Procas en fut de nouveau réduit à vivre seul. Alors une véritable apathie, un épuisement graduel de sa personne, des crises fréquentes s’emparèrent de lui, et il baissa à vue d’œil.

Le professeur Viardot essayait pourtant de lui redonner du courage :

— Voyons, Procas, remettez-vous au travail…

— À quoi bon ?

— Il le faut… Je le veux… Je le veux. Entendez-vous ?

Devant ce ton impératif, le malade semblait se ranimer ; il promettait, jurait qu’il allait rallumer son autoclave, mais dès que le professeur était parti, il retombait dans un morne abattement.

Rien ne l’intéressait ; une indifférence pour tout ce qui touche aux choses de la vie s’était décidément ancrée en lui. Le monde extérieur n’existait plus ; il éprouvait maintenant pour l’humanité un profond dégoût et n’enviait plus qu’une chose : l’heure de la sérénité suprême !

. . . . . . . . . . . . . . . . . . . . . . . . .

Cependant dans le quartier, on avait fini, à la longue, par ne plus faire attention à lui. On s’était presque habitué à le voir, et il arriva même que deux ou trois personnes lui adressèrent la parole. Le soir, il pouvait sortir pour aller chercher sa nourriture, sans être insulté comme devant.

L’apaisement se faisait. Sans doute avait-on compris combien il était cruel de persécuter un pauvre être inoffensif. La foule a de ces revirements et se sent parfois prise de pitié pour ses victimes.
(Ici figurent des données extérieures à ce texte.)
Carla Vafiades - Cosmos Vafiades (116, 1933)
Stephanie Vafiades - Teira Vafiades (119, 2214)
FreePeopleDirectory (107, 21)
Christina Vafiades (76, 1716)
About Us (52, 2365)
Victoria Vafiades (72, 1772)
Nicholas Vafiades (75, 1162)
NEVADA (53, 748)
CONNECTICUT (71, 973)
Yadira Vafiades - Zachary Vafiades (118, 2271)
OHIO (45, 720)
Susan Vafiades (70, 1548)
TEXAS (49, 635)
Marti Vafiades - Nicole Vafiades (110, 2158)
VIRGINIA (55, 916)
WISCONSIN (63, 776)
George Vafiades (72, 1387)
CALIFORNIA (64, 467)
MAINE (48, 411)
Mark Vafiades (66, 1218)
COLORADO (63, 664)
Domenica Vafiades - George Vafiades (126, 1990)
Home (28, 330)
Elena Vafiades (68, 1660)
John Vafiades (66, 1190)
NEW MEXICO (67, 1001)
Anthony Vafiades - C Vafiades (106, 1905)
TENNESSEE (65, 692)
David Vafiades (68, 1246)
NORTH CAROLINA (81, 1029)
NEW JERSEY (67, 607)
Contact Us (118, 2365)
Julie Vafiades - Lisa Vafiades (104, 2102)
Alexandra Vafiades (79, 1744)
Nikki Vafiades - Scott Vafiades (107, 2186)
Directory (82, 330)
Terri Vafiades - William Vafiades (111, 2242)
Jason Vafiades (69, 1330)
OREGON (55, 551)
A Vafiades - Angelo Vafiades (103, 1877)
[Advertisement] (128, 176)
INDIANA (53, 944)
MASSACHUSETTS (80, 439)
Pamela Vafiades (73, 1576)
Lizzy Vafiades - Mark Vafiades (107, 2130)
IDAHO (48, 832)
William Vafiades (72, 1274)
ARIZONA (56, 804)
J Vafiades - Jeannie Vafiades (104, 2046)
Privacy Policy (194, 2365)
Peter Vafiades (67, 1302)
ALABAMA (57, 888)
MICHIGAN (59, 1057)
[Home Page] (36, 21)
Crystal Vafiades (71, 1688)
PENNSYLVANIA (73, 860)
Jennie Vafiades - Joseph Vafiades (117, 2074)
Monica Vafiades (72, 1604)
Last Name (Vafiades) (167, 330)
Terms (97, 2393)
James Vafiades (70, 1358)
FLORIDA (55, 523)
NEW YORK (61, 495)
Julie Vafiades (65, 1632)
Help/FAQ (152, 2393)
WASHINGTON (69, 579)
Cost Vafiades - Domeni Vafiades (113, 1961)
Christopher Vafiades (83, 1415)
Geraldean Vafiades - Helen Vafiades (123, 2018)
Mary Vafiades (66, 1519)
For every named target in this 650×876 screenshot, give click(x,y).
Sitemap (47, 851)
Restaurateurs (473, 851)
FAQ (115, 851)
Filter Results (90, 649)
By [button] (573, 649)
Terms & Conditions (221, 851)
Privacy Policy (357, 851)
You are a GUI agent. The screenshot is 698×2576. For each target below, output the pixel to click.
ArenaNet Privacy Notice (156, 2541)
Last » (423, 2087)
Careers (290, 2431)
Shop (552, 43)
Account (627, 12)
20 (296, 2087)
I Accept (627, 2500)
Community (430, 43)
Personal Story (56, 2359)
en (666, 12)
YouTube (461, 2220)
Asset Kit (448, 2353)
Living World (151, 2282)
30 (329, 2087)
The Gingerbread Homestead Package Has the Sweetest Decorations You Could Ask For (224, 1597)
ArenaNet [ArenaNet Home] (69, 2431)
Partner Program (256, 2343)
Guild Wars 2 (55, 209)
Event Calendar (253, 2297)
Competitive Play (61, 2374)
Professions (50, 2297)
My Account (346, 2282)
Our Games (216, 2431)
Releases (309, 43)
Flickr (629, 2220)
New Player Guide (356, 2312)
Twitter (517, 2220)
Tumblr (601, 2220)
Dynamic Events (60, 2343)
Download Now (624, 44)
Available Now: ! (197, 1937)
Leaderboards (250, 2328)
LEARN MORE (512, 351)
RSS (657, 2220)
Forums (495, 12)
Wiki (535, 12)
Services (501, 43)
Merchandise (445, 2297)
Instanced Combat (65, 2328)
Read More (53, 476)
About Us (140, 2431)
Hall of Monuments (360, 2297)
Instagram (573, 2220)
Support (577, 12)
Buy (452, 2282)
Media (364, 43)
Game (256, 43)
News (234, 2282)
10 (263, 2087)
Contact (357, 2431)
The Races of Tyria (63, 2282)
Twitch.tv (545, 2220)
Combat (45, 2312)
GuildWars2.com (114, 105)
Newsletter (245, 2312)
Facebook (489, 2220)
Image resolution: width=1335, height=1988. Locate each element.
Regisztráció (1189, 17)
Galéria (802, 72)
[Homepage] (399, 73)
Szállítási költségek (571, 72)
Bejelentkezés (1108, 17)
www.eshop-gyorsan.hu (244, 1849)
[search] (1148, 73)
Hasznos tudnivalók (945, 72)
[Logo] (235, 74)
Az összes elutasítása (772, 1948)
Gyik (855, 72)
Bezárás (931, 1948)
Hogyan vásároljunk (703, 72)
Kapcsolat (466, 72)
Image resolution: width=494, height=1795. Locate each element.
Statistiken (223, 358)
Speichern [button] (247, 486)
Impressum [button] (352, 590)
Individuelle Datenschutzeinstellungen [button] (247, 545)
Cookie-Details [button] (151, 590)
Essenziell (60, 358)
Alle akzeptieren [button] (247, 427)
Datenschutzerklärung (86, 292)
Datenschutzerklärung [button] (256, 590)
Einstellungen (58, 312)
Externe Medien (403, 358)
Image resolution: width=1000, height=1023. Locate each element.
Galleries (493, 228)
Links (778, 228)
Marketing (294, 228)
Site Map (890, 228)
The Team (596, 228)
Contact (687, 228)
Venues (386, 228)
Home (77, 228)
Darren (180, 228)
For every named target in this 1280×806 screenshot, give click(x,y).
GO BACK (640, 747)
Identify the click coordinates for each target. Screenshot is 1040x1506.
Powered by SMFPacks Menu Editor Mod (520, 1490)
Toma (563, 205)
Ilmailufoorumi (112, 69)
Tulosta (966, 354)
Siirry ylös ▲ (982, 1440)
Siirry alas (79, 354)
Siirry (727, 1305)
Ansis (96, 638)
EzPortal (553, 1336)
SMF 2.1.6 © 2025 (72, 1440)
Procas fut d’abord surpris ; il demeura un moment hébété, comme un homme qui, après avoir longtemps vécu dans les ténèbres, revoit soudain la lumière. Puis il reprit peu à peu confiance. Une visite du professeur Viardot acheva de le réconforter ; le brouillard au milieu duquel il vivait, depuis des mois, finit par se dissiper ; il revit plus nettement les choses, mit un peu d’ordre dans son laboratoire, examina ses tubes, nettoya les verres de ses microscopes et prépara son étuve.

Le bactériologiste renaissait… et quand son vieux maître revint le voir, il le trouva penché sur ses plaques de gélatine.